Projet de loi Développement des transports
commission de l'aménagement du territoire et du développement durable
N°COM-135
3 avril 2026
(1ère lecture)
(n° 394 )
AMENDEMENT
présenté par
M. MARGUERITTE
ARTICLE ADDITIONNEL APRÈS ARTICLE 1ER
Après l'article 1er
Insérer un article additionnel ainsi rédigé :
Une conférence nationale de financement des services express régionaux métropolitains est organisée avant le 31 décembre 2026, afin de débattre des solutions à mettre en œuvre pour assurer un financement pérenne des dépenses d'investissement et de fonctionnement de ces services. Y sont notamment représentés l'Etat, les conseils régionaux, les conseils départementaux, les conseils métropolitains, les associations nationales de collectivités territoriales et de leurs groupements, SNCF Réseau, la Société des grands projets, les entreprises et les opérateurs publics de transport public routier et ferroviaire urbain et interurbain ayant une activité en France et les associations nationales d'usagers des transports.
Objet
Les services express régionaux métropolitains (SERM) ont été érigés en priorité nationale, présentés comme la réponse structurante aux enjeux de mobilités du quotidien, de transition écologique et de désaturation des grandes agglomérations.
Pourtant, derrière cette ambition unanimement affichée, une question essentielle demeure sans réponse : celle de leur financement.
Le législateur avait pourtant pris ses responsabilités en prévoyant explicitement l’organisation d’une conférence nationale de financement des SERM, afin de poser les bases d’un modèle économique pérenne.
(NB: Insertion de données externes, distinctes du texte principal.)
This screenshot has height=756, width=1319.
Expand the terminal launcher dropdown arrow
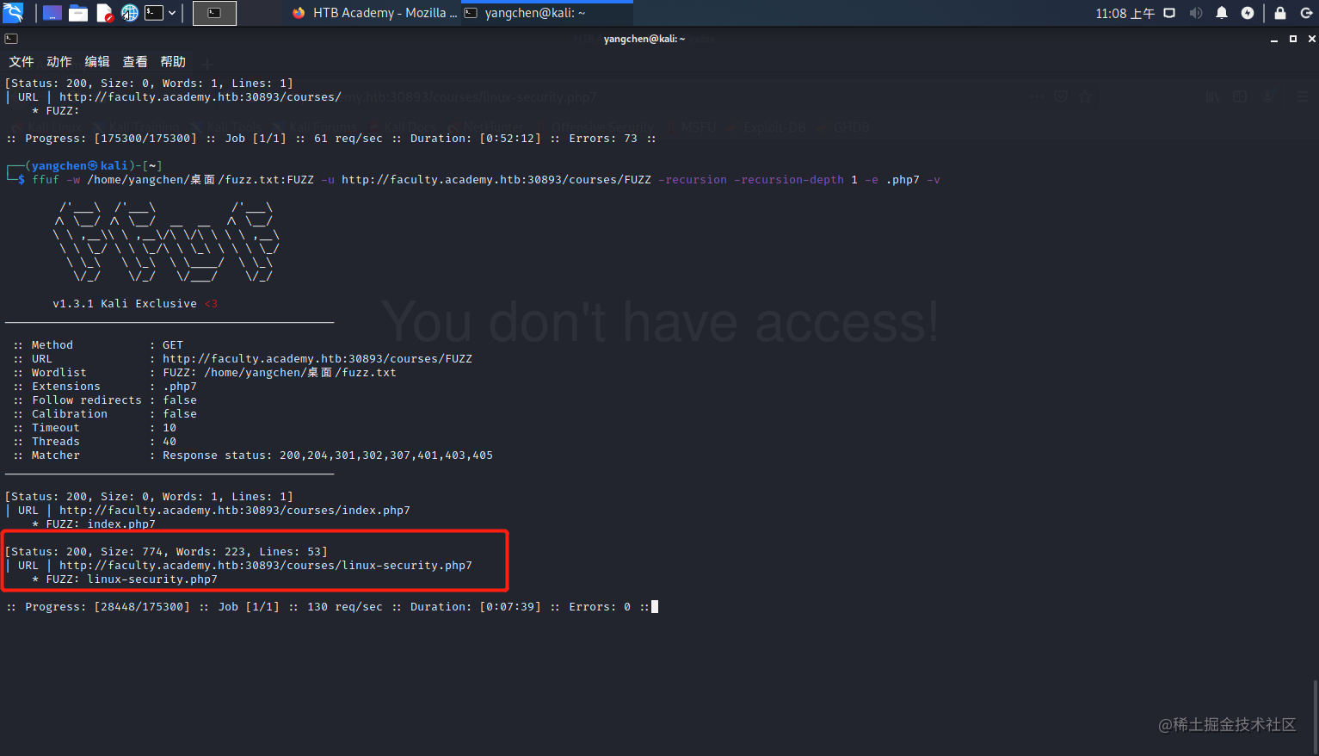click(x=172, y=13)
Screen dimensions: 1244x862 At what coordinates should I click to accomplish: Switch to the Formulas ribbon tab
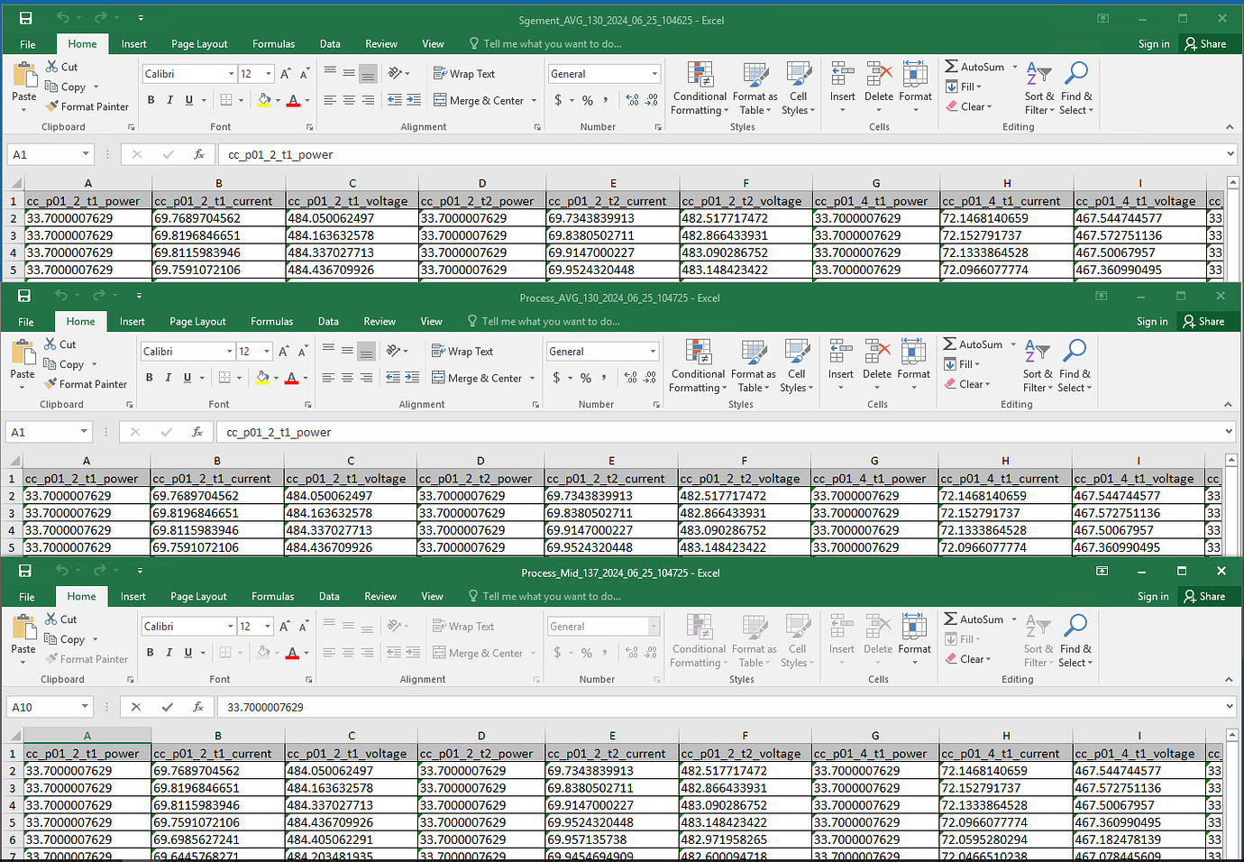coord(273,42)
Cette exigence traduisait une évidence : de tels projets, par leur ampleur, ne peuvent reposer ni sur des annonces, ni sur des équilibres implicites, mais nécessitent un cadre financier clair, partagé et soutenable.
Force est de constater que cette exigence n’a, à ce jour, pas été satisfaite.
Les travaux récents relatifs au financement des mobilités ont largement éludé la question spécifique des SERM, alors même qu’ils constituent l’un des volets les plus structurants – et les plus coûteux – de la politique de transport. Cette absence ne peut être interprétée autrement que comme un angle mort préoccupant, voire comme le symptôme d’une difficulté persistante à assumer collectivement le financement de ces services.
Dans le même temps, les collectivités territoriales, en particulier les régions et les métropoles, sont appelées à porter des projets ambitieux, sans disposer de la visibilité nécessaire sur les engagements financiers de l’État ni sur les ressources mobilisables à moyen et longs termes. Cette situation crée une tension croissante entre les objectifs affichés et les capacités réelles de mise en œuvre.
Le présent amendement tire les conséquences de ce décalage. En proposant d’organiser, avant le 31 décembre 2026, une conférence nationale de financement des services express régionaux métropolitains, il ne crée pas une obligation nouvelle mais vise, en réalité, à donner corps à un engagement déjà inscrit dans la loi et resté sans suite.